Restoration of glutamate delta 1 signaling and excitatory inhibitory imbalance in the central amygdala in cisplatin induced neuropathic pain by cerebellin 1.

Glutamate delta-1 receptor (GluD1) is an unusual member of ionotropic glutamate receptor family which plays a role in formation and maintenance of synapses. We have previously found enriched expression of GluD1 at the parabrachioamygdala synapses and its crucial role in fear and pain modulation. Here we demonstrate that GluD1-cerebellin 1 (Cbln1) signaling within the central amygdala (CeA) is crucial for neuroplasticity and hyperalgesia observed in chemotherapy-induced neuropathic pain (CINP). We found that CINP was associated with an increase in excitatory neurotransmission and an opposing decrease in inhibitory neurotransmission in the laterocapsular region of CeA (CeLC).
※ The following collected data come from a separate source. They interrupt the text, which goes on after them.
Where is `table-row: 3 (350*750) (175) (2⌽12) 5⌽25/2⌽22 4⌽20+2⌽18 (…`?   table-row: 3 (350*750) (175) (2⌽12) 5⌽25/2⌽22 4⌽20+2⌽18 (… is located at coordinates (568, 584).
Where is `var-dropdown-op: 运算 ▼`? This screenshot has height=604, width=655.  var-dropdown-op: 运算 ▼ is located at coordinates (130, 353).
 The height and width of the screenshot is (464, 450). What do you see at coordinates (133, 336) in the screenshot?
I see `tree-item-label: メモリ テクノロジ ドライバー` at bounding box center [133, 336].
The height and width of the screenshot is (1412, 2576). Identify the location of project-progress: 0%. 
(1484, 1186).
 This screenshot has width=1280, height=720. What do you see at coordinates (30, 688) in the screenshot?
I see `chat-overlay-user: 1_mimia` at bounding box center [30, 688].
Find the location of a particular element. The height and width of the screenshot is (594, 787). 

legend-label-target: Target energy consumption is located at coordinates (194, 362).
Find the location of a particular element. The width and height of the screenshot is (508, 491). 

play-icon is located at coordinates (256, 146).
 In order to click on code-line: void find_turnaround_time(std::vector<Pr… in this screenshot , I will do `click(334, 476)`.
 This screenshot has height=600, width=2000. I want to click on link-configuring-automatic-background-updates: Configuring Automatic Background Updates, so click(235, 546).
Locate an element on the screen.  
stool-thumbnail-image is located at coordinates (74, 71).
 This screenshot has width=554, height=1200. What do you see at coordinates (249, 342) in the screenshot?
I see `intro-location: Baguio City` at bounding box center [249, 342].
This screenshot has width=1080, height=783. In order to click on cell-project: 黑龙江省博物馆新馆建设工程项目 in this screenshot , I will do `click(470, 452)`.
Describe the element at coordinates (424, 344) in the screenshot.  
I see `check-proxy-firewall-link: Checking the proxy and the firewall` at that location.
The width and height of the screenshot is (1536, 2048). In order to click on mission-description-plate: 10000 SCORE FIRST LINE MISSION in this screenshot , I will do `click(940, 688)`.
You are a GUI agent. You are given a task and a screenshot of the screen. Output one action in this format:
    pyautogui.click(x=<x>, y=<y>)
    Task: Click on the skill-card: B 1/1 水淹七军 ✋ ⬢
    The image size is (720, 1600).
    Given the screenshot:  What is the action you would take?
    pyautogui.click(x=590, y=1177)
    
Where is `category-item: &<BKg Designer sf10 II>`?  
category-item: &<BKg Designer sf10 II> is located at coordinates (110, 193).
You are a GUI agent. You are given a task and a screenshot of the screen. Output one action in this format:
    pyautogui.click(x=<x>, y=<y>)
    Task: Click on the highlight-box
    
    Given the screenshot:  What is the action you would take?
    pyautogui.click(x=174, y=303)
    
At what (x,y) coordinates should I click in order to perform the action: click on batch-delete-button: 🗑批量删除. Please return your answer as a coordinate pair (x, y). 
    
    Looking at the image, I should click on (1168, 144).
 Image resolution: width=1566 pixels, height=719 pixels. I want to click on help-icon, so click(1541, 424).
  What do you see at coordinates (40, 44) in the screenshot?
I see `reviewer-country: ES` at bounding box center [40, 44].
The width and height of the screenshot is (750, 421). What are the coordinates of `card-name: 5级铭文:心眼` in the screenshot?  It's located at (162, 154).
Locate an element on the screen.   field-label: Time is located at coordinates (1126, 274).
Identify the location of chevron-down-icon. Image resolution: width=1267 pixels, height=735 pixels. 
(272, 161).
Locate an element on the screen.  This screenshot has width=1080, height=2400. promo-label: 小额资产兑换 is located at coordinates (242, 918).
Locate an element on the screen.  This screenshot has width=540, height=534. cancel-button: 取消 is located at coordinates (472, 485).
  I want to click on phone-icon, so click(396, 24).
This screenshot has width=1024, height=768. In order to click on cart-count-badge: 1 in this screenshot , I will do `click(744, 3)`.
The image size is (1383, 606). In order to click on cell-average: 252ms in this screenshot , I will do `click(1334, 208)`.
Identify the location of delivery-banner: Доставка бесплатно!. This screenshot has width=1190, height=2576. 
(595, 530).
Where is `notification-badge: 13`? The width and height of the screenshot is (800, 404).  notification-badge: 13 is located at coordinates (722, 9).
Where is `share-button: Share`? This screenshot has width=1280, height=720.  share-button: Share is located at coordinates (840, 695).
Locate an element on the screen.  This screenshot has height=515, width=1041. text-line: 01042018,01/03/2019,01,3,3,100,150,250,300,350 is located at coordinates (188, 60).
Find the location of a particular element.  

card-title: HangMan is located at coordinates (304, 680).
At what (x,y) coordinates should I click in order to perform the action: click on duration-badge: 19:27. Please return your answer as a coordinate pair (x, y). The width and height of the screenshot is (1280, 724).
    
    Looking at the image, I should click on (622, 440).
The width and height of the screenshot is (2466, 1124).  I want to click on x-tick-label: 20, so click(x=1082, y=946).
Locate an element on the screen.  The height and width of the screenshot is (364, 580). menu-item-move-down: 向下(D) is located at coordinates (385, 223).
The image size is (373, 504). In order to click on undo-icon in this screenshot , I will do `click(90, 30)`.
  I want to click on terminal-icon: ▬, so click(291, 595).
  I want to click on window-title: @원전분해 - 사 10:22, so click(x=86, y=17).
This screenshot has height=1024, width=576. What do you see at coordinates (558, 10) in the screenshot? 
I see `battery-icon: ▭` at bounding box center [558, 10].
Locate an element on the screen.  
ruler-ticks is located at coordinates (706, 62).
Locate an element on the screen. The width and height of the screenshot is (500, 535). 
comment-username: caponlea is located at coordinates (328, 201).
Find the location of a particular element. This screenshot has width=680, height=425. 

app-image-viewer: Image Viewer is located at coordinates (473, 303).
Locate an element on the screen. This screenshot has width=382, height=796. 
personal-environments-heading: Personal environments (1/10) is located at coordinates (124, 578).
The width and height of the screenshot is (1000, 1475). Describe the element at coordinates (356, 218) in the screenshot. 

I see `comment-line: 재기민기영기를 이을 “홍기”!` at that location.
CINP was also associated with a decrease in GluD1 and Cbln1 in the CeA which was observed over 5 weeks of CINP. To address the causal relationship of downregulation of GluD1-Cbln1 signaling to excitatory-inhibitory imbalance and hyperalgesia we examined the effect of intra-CeA administration of recombinant Cbln1 (250 ng/side). This treatment alleviated mechanical hypersensitivity in CINP mice. Notably, intra-CeA administration of recombinant Cbln1, normalized excitatory-inhibitory imbalance in the CeLC neurons. The reduced inhibitory neurotransmission in CINP could be attributed to reduced GABAregic output from somatostatin neurons which was normalized by recombinant Cbln1. Our results underscore the pivotal role of GluD1-Cbln1 signaling in the CeA region in CINP and provide insights into strategies that could potentially mitigate the severe side effects associated with cisplatin treatment.